Often when the market is discussed, most people, as well as the media, describe all market participants as "investors". This is a very loose term to describe those putting their funds into the financial markets.
Most market participants consider themselves "investors", but their actions are more indicative of a "speculator". At this high point in the market, it is very important that you clearly know your true nature. While this may sound like "splitting hairs", introspection into ourselves is critical to achieving our goals. It is imperative that we carefully evaluate our own actions to keep us on target toward our goals. After all, each one of use is highly subject to behavorial biases that can derail our best laid plans.
The number one item that each investor should pay close attention to is "protecting them from themselves"!
Being a value investor, I believe the common use of the word "investor" is clearly inappropriate to describe everyone who has risked their financial assets in the market.

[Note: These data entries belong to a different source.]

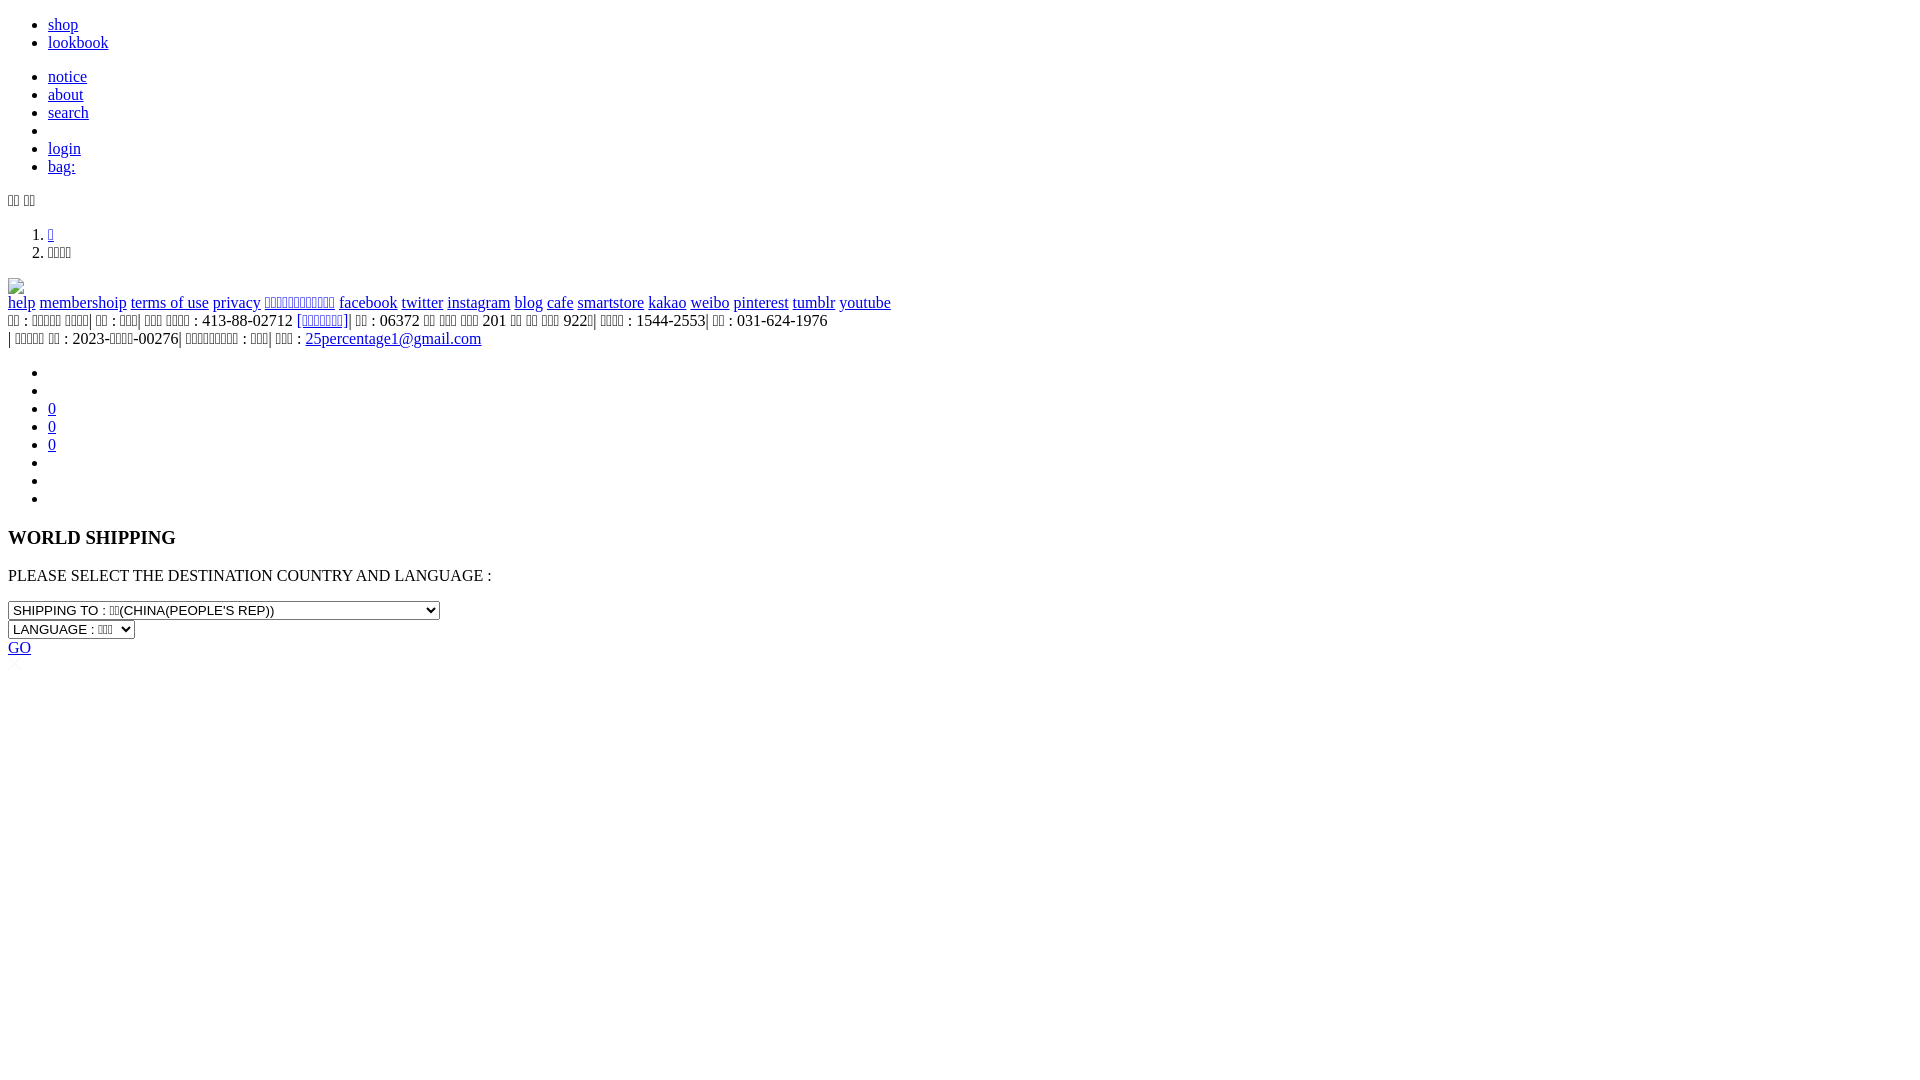  I want to click on 'privacy', so click(236, 302).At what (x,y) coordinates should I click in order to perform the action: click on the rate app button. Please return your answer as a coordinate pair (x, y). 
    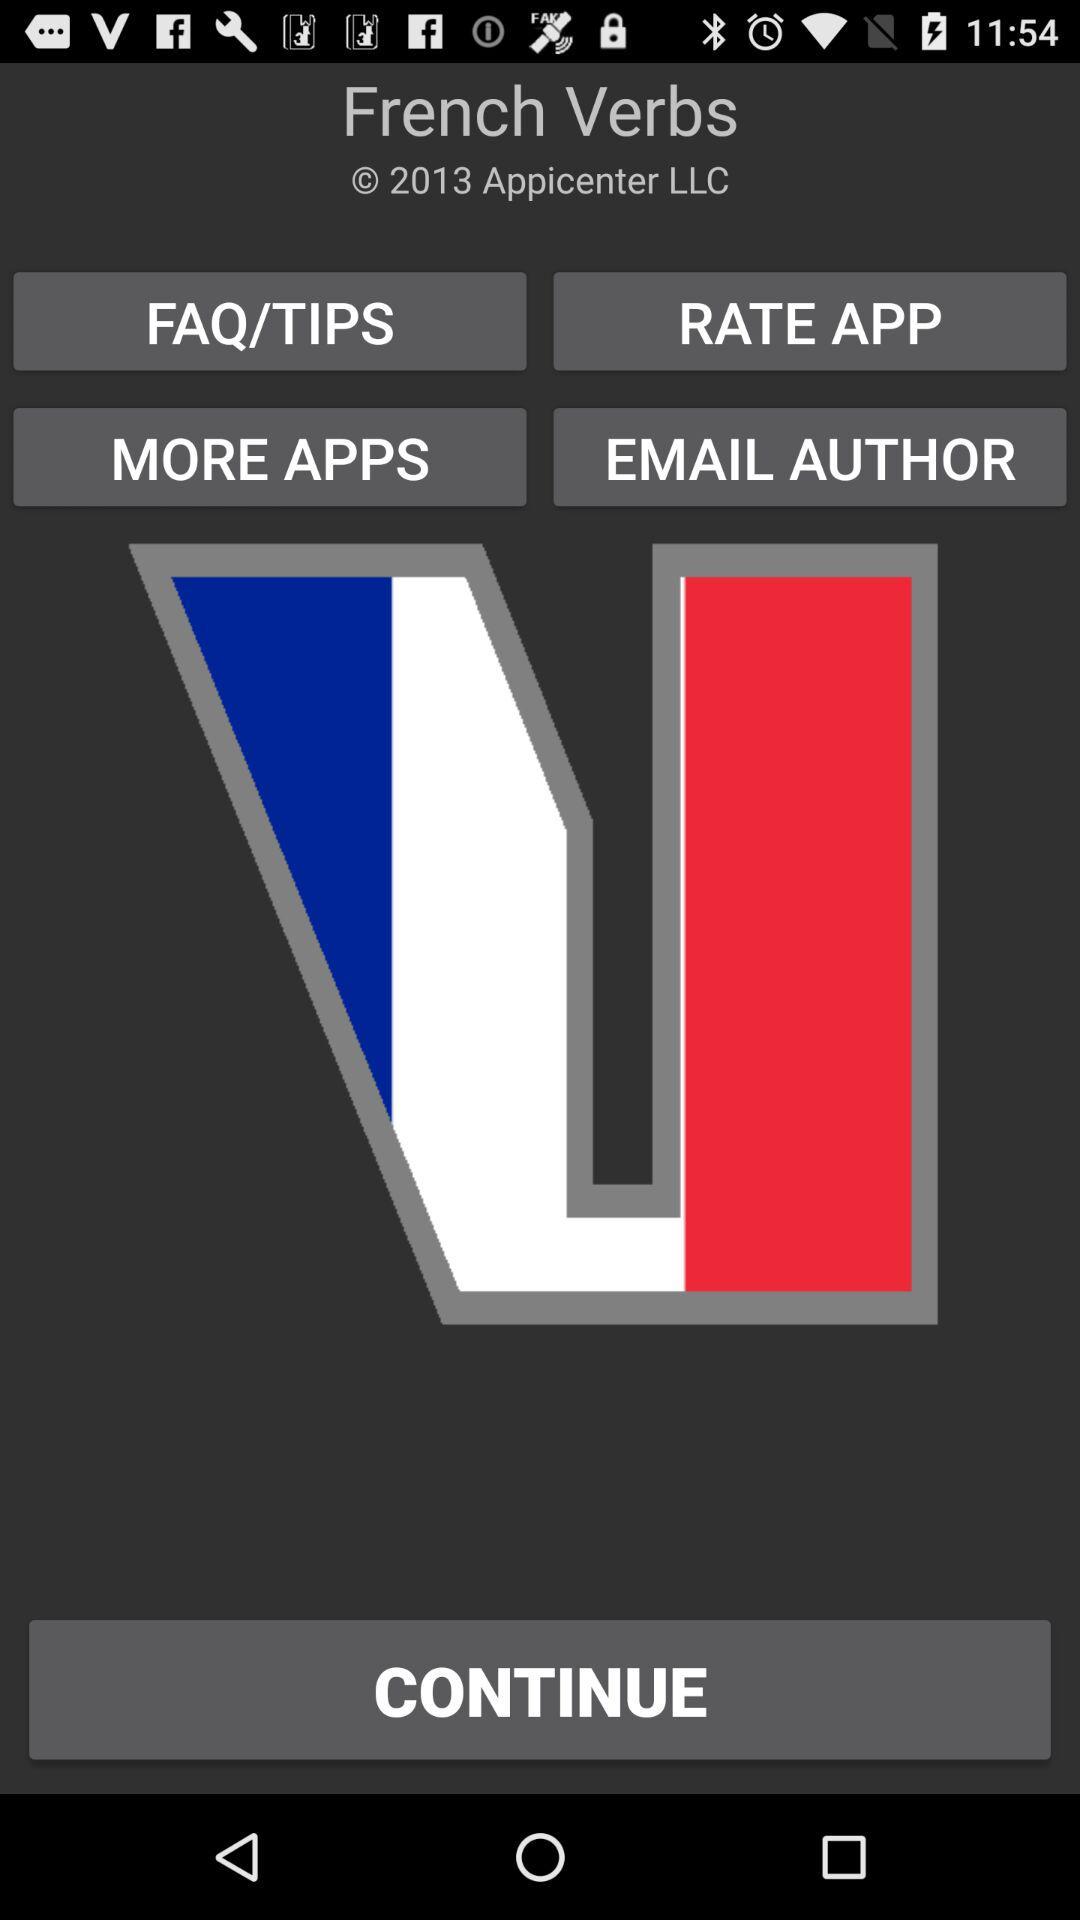
    Looking at the image, I should click on (810, 321).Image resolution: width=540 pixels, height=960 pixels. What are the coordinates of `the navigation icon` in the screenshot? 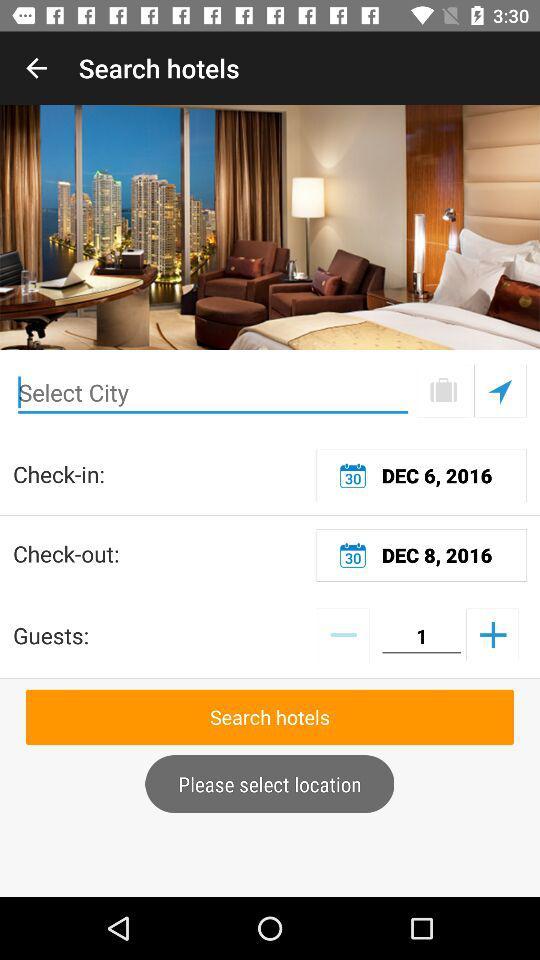 It's located at (499, 390).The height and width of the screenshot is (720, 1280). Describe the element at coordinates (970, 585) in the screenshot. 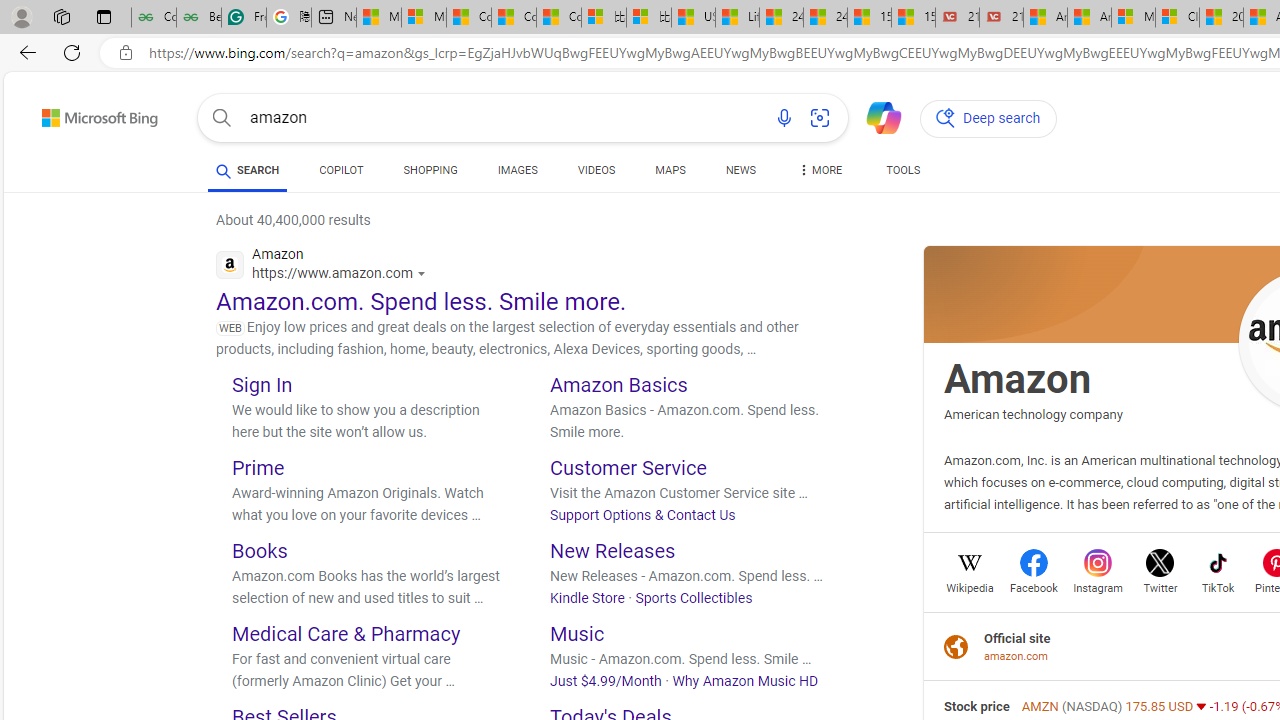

Benjamin Graham, the father of value investing, has a very clear and precise definition of an investor . He defines it in his seminal book The Intelligent Investor as follows:
"What do we mean by "investor"? Throughout this book the term will be used in contradistinction to "speculator." As far back as 1934, in our textbook Securities Analysis, we attempted a precise formulation of the difference between the two, as follows" "An investment operation is one which, upon thorough analysis promises safety of principal and an adequate return. Operations not meeting these requirements are speculative."
At these high market levels, you must clearly understand if you are operating as an "investor" or a "speculator". You don't want to look back tomorrow after a significant loss and realize how you really were operating!